### THE INPUT:
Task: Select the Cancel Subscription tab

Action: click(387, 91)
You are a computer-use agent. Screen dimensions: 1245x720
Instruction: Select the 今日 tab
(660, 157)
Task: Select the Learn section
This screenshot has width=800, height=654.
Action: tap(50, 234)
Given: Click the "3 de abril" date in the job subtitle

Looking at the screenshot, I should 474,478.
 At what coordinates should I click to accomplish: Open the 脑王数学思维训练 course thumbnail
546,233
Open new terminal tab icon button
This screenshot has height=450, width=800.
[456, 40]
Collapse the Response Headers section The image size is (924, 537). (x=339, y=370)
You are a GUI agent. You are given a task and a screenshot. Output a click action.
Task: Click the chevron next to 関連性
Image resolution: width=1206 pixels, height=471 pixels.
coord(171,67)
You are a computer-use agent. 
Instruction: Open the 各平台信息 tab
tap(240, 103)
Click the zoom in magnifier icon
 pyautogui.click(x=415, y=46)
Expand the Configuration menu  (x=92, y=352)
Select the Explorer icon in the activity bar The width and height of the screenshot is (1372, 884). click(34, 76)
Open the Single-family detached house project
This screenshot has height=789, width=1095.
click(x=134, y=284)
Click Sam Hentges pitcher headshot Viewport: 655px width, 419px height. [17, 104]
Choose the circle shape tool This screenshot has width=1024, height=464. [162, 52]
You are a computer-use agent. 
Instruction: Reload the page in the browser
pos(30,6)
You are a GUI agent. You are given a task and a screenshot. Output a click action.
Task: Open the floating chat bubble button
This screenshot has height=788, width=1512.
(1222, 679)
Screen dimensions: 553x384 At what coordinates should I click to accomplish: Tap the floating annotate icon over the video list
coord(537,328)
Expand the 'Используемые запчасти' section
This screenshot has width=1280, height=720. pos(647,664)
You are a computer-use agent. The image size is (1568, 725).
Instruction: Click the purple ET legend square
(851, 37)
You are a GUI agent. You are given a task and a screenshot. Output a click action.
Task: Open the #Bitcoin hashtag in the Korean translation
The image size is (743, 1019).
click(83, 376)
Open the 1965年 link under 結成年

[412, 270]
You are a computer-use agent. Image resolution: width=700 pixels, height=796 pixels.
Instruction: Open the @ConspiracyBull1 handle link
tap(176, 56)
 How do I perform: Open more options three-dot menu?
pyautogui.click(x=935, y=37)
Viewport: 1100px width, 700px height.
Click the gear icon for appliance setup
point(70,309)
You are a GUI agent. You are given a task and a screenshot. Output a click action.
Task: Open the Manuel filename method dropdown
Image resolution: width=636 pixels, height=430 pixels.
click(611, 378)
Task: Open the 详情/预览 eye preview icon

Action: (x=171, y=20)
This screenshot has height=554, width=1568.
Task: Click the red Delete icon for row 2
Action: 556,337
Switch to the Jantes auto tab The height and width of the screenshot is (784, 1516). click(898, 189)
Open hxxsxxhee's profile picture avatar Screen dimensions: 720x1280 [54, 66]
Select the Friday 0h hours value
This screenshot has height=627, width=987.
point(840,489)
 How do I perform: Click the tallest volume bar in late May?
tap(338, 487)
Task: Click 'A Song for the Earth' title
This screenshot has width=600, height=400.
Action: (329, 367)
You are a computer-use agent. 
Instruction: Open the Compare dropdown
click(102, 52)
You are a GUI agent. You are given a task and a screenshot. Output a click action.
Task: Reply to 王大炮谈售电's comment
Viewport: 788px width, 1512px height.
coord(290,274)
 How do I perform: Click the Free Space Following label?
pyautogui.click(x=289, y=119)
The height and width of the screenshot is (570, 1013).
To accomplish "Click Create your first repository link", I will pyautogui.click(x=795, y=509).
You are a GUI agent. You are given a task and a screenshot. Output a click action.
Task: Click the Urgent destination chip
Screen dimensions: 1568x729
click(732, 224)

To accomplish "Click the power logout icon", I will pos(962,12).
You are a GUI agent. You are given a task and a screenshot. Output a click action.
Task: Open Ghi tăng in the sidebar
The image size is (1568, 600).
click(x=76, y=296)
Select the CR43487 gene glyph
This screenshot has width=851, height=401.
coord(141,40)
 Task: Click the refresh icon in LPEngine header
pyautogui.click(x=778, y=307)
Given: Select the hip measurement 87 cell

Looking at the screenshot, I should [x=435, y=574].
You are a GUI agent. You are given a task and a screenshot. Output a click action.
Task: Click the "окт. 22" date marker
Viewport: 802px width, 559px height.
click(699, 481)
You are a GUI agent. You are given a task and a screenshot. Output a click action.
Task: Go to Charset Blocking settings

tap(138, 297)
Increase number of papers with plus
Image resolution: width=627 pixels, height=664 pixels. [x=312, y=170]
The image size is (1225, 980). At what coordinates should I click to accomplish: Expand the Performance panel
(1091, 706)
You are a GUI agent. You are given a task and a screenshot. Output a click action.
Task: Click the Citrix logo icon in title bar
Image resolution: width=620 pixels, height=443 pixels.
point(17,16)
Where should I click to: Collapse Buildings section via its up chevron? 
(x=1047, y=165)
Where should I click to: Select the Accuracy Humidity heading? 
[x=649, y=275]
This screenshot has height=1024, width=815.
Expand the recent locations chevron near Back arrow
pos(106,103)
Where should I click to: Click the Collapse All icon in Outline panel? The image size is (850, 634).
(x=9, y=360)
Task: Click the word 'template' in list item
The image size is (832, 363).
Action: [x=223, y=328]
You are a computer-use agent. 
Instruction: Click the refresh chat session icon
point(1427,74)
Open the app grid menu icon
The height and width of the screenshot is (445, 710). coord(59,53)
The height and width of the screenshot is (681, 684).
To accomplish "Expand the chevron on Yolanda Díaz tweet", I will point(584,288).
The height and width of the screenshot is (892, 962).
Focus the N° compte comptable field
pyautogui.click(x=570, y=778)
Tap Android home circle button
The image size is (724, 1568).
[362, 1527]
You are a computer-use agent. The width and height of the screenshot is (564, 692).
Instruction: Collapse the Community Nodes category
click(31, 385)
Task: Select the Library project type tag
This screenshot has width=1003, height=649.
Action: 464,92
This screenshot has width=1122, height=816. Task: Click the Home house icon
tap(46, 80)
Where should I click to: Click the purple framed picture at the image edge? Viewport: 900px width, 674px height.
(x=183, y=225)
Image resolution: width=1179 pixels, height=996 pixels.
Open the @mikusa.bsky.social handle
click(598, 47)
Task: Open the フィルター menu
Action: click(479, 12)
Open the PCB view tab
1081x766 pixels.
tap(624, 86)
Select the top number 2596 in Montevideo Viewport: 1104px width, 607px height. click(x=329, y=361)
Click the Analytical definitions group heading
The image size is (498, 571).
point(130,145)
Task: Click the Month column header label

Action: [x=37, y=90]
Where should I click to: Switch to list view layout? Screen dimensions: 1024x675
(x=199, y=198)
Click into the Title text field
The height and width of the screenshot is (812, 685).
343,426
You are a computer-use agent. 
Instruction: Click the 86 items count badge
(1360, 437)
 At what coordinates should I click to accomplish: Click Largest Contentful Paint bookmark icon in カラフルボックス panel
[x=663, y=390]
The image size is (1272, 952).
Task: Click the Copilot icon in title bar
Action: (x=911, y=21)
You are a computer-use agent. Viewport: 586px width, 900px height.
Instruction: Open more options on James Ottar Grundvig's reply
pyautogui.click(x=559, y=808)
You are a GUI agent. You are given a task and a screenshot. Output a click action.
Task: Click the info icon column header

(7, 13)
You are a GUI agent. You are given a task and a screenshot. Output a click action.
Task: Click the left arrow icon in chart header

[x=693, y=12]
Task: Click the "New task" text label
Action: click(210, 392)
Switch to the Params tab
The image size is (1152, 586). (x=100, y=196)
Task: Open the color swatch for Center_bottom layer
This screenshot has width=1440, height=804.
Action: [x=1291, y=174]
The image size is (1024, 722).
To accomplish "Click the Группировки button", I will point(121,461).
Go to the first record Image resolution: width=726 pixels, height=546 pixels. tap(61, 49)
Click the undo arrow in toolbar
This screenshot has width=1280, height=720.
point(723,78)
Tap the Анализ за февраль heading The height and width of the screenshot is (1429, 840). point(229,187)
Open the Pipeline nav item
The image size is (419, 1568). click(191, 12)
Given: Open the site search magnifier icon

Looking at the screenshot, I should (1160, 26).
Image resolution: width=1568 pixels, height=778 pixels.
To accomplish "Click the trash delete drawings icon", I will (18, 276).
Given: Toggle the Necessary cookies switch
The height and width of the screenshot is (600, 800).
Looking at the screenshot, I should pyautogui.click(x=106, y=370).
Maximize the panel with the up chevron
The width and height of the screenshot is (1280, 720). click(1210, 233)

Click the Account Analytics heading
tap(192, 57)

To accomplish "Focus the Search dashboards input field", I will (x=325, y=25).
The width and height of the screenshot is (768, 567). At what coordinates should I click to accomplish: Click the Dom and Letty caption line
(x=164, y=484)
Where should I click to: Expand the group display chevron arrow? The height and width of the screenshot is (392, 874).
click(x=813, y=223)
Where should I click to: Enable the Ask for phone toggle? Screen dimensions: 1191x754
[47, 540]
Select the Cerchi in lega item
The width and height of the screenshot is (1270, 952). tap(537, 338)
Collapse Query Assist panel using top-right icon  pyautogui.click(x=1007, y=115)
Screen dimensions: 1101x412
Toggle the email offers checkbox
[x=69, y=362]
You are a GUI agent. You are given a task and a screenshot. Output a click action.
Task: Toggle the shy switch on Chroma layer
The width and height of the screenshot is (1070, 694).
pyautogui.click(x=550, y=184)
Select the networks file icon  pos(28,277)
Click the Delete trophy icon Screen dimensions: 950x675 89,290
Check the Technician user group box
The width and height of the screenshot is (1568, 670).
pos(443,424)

### WHAT IS EXPECTED:
Repeat, word for word, the lines from the start of the records to the line that contains "Open new terminal tab icon button", both of them included, and no others.

### ANSWER BELOW:
Task: Select the Cancel Subscription tab

Action: click(387, 91)
You are a computer-use agent. Screen dimensions: 1245x720
Instruction: Select the 今日 tab
(660, 157)
Task: Select the Learn section
This screenshot has width=800, height=654.
Action: tap(50, 234)
Given: Click the "3 de abril" date in the job subtitle

Looking at the screenshot, I should 474,478.
 At what coordinates should I click to accomplish: Open the 脑王数学思维训练 course thumbnail
546,233
Open new terminal tab icon button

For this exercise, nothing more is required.